● **Task instructions**
Show all lines from the data that include the word "Open".

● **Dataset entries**
----------

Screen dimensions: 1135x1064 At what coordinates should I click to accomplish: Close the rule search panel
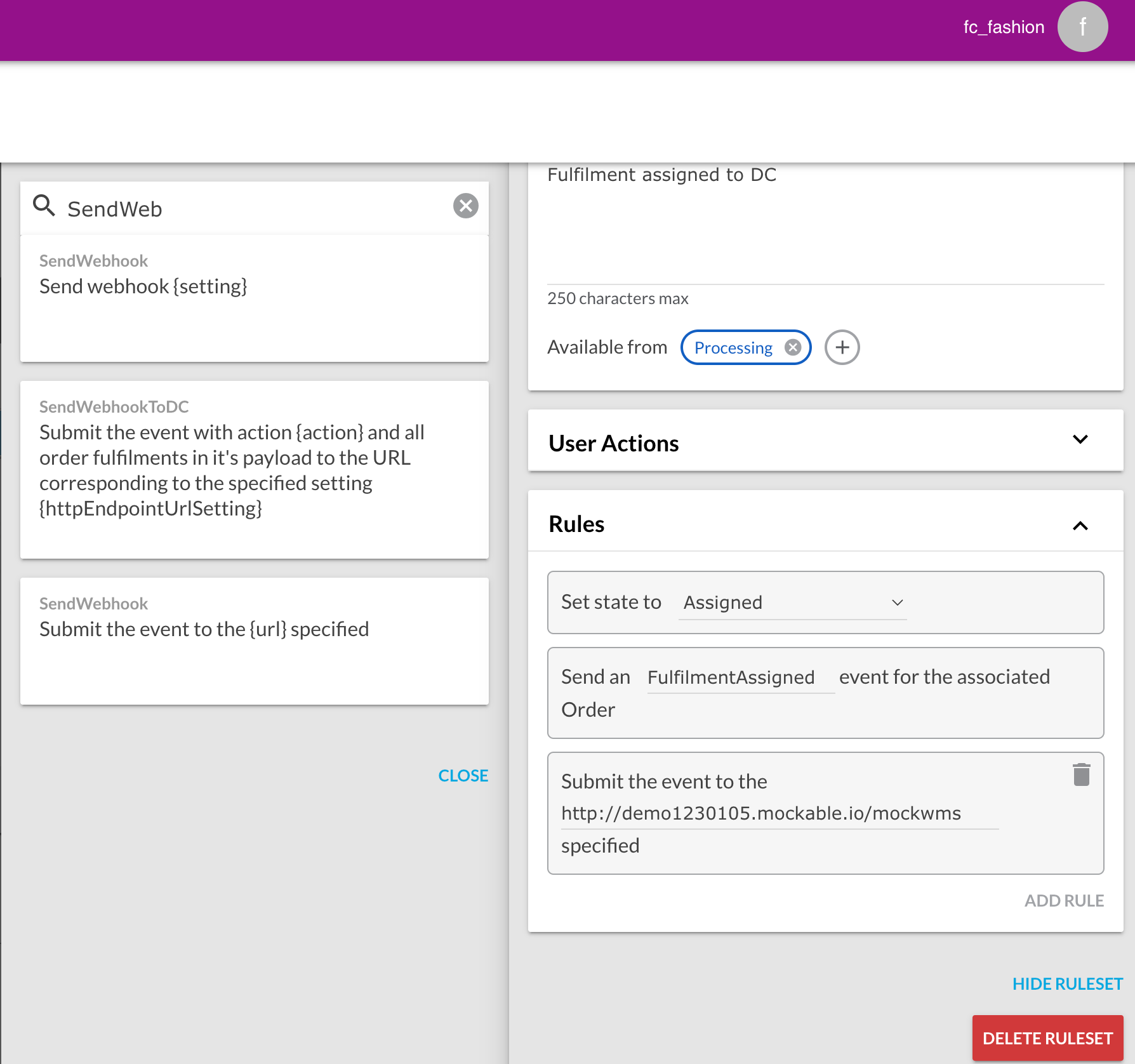click(463, 776)
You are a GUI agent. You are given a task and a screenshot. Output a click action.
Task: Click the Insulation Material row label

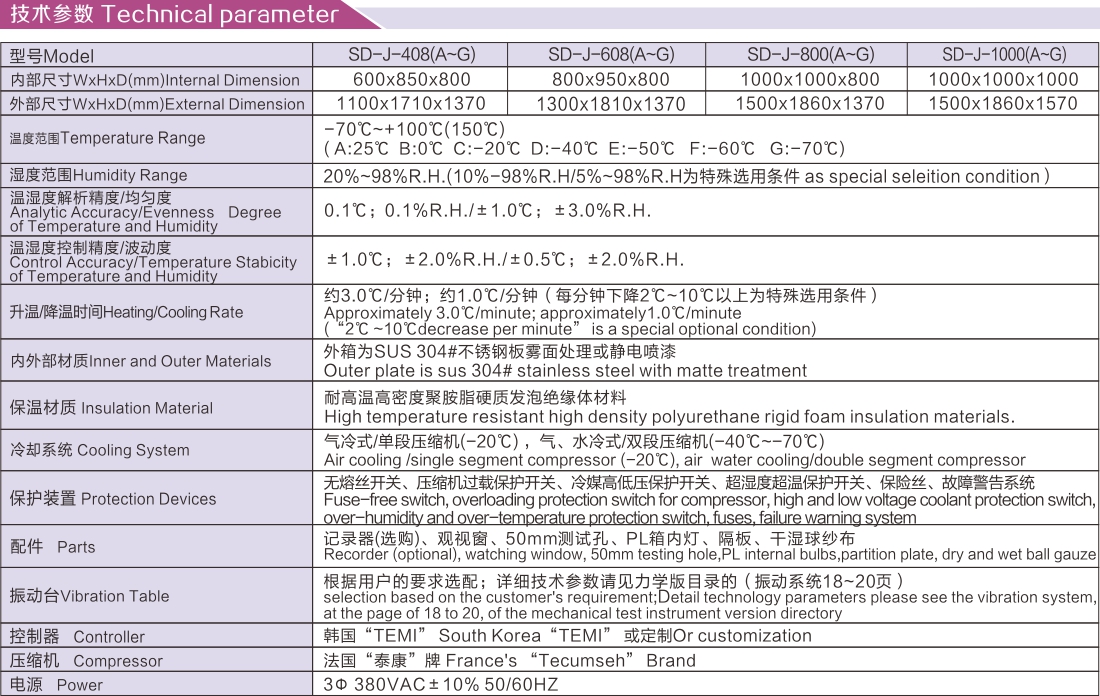(x=111, y=408)
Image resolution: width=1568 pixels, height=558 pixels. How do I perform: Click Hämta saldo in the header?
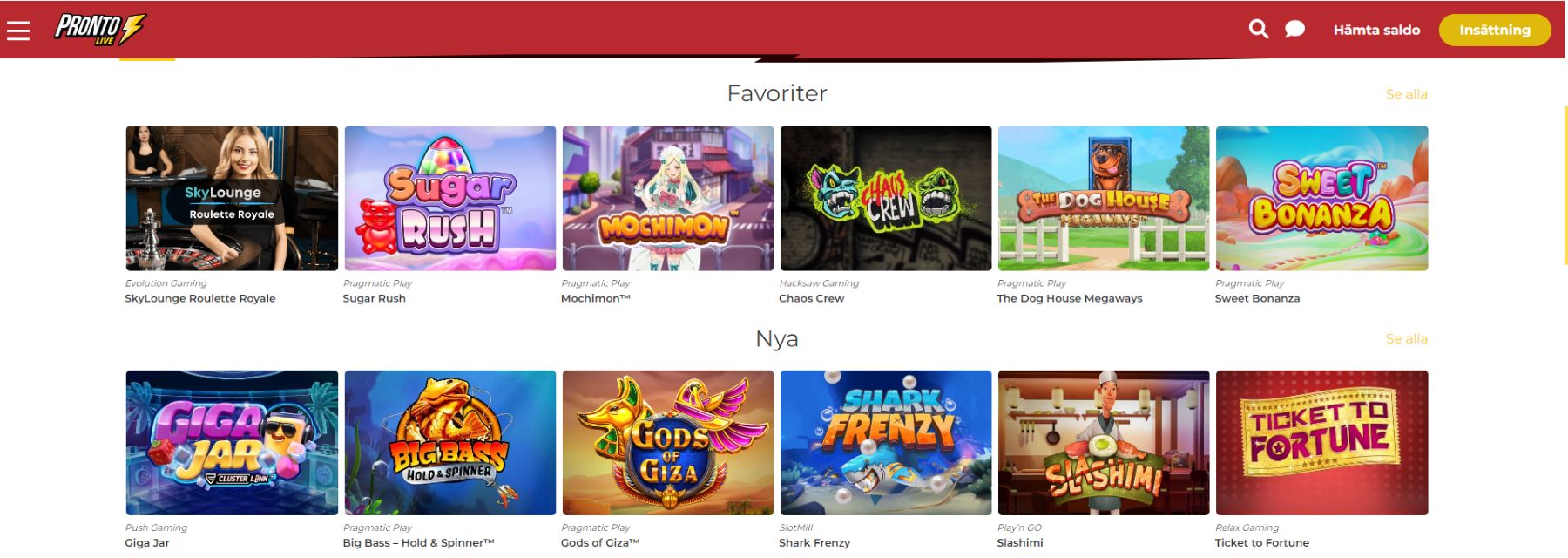click(x=1376, y=30)
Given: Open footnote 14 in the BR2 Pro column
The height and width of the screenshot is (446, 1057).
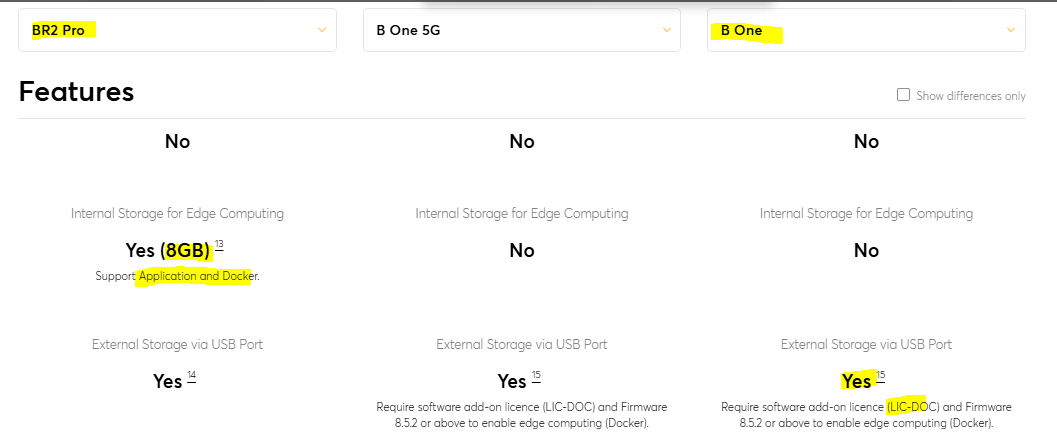Looking at the screenshot, I should click(x=191, y=376).
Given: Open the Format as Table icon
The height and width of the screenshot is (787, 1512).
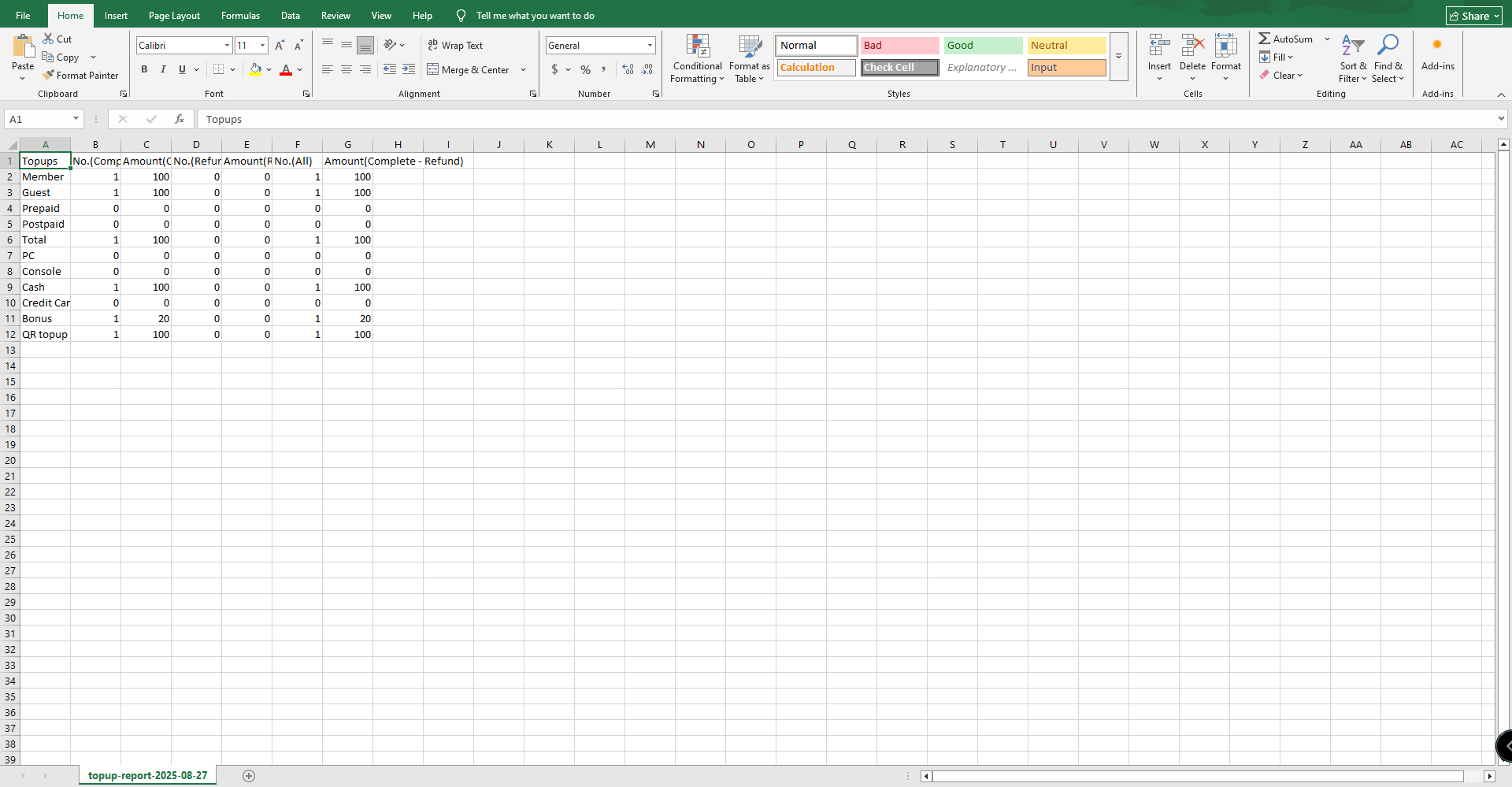Looking at the screenshot, I should coord(749,47).
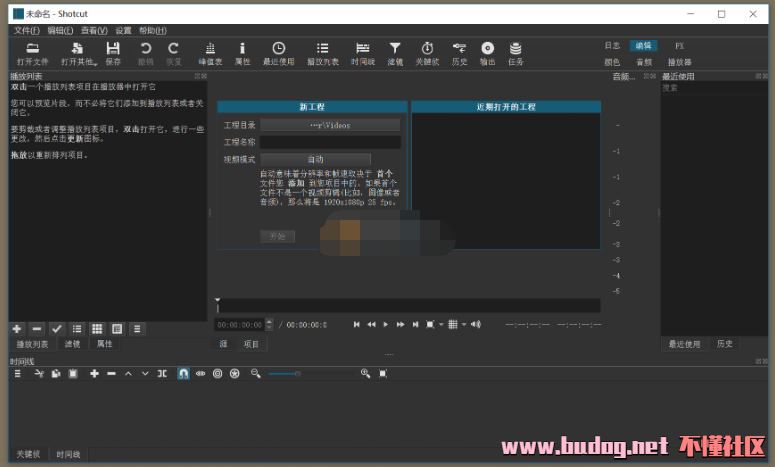Switch to the 历史 tab in right panel
This screenshot has width=775, height=467.
click(725, 344)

----------

● **Solution**
Given: Open footnote 14 in the BR2 Pro column
Given: Open the Format as Table icon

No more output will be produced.